En tercer término: la creencia en el progreso necesario.
Para nuestros abuelos y nuestros padres las ruinas de la historia – cadáveres, campos de batalla desolados, ciudades demolidas – no negaban la bondad esencial del proceso histórico.
Los cadalsos y las tiranías, las guerras y la barbarie de las luchas civiles eran el precio del progreso, el rescate de sangre que había que pagar al dios de la historia.
¿Un dios? Si, la razón misma, divinizada y rica en crueles astucias, según Hegel. La supuesta racionalidad de la historia se ha evaporado.

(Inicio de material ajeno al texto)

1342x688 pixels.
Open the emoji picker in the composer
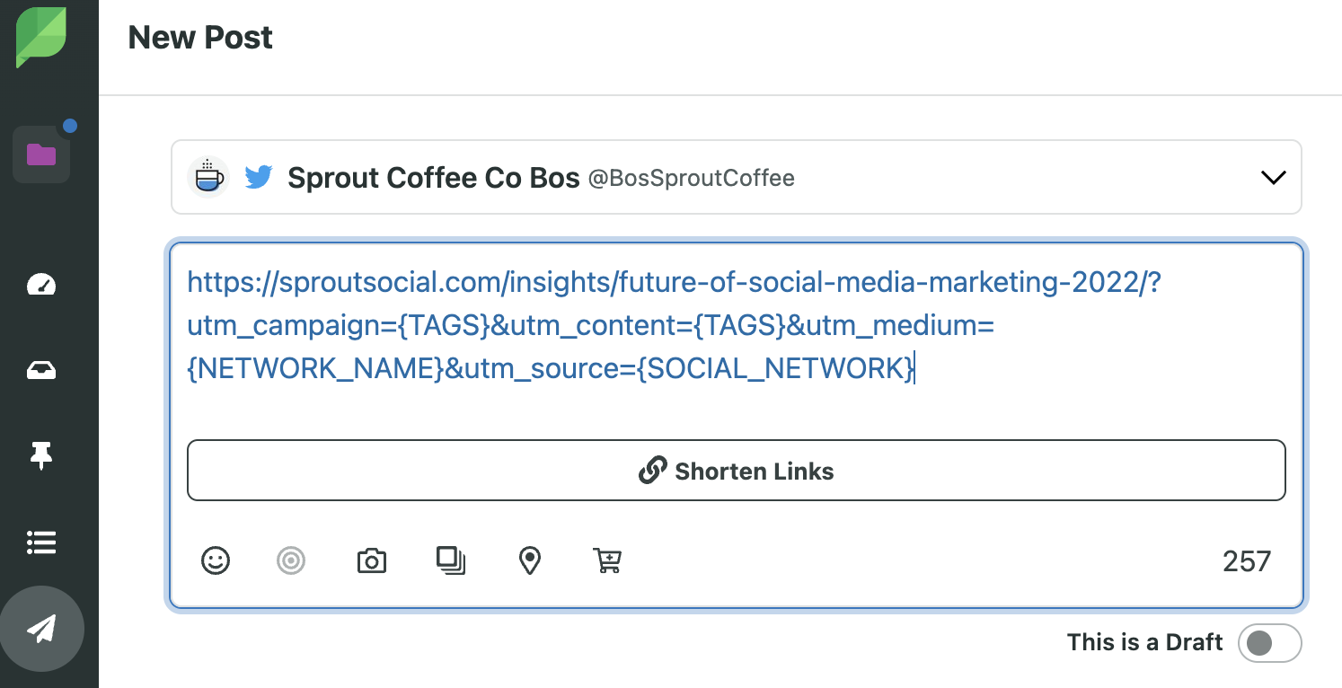click(216, 560)
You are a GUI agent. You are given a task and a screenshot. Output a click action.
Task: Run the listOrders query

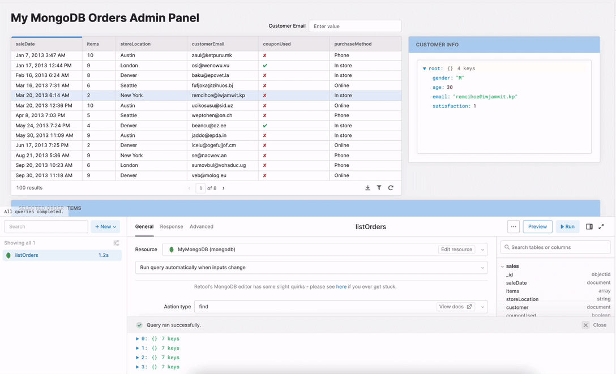point(567,227)
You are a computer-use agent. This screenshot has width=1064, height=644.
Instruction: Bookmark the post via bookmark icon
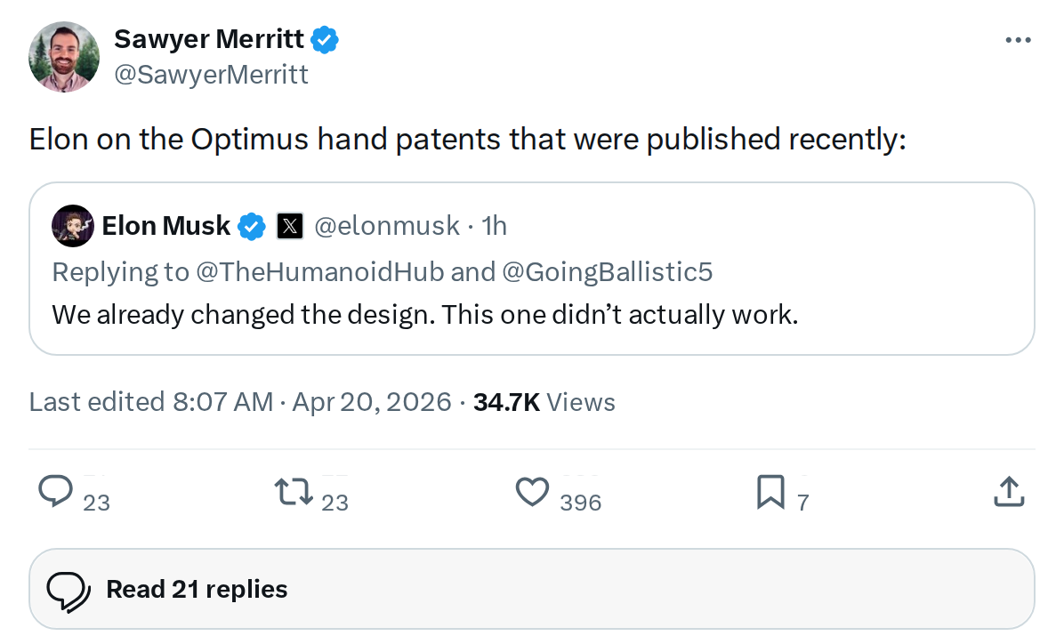pyautogui.click(x=770, y=492)
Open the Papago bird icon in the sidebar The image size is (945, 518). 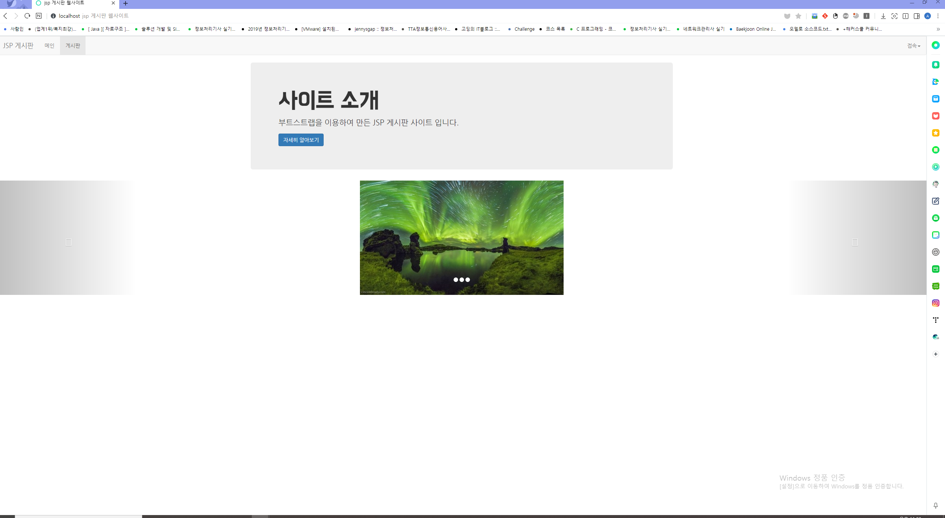[x=936, y=81]
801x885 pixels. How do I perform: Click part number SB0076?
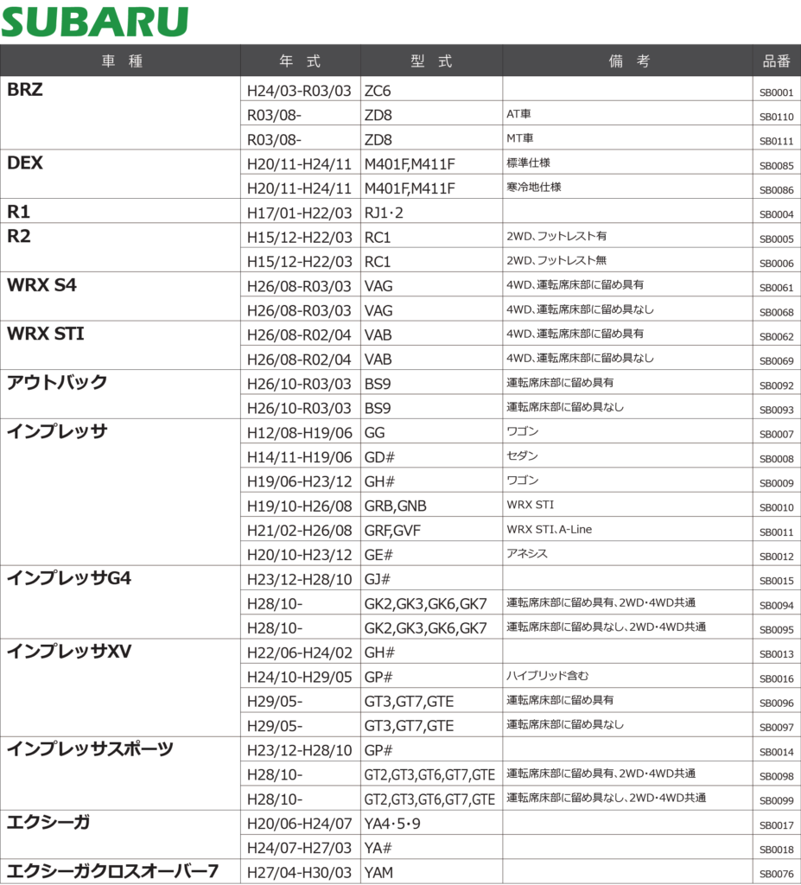(x=776, y=874)
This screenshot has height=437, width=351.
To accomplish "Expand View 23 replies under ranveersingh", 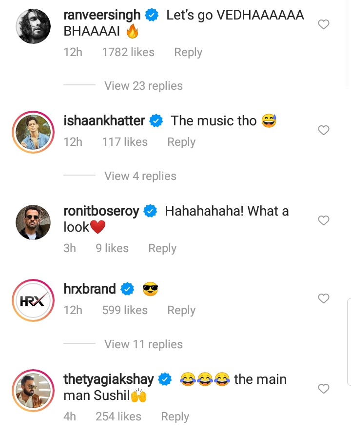I will (143, 86).
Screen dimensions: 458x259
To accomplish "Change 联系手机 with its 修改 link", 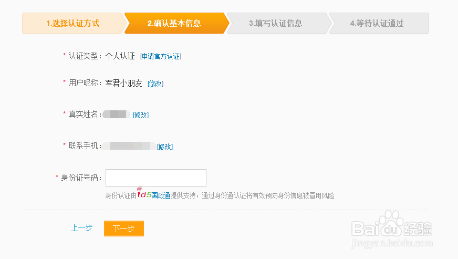I will tap(165, 147).
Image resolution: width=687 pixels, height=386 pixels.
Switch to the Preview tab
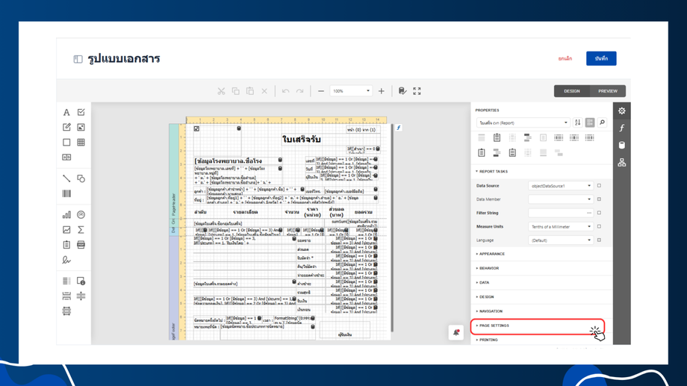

En el dominio mismo del orden, la regularidad y la coherencia – en las ciencias exactas y en la física – han reaparecido las viejas nociones de accidente y de catástrofe.
Inquietante resurrección que me hace pensar en los terrores del Año Mil y en la angustia de los aztecas al fin de cada ciclo cósmico.
Y para terminar esta apresurada enumeración: la ruina de todas esas hipótesis filosóficas e históricas que pretendían conocer las leyes de desarrollo histórico.
Sus (reyentes, confiados en que eran dueños de las llaves de la historia, edificaron poderosos estados sobre pirámides de cadáveres.
Esas orgullosas construcciones, destinadas en teoría a liberar a los hombres, se convirtieron muy pronto en cárceles gigantescas.
Hoy las hemos visto caer; las echaron abajo no los enemigos idelógicos sino el cansancio y el afán libertario de las nuevas generaciones.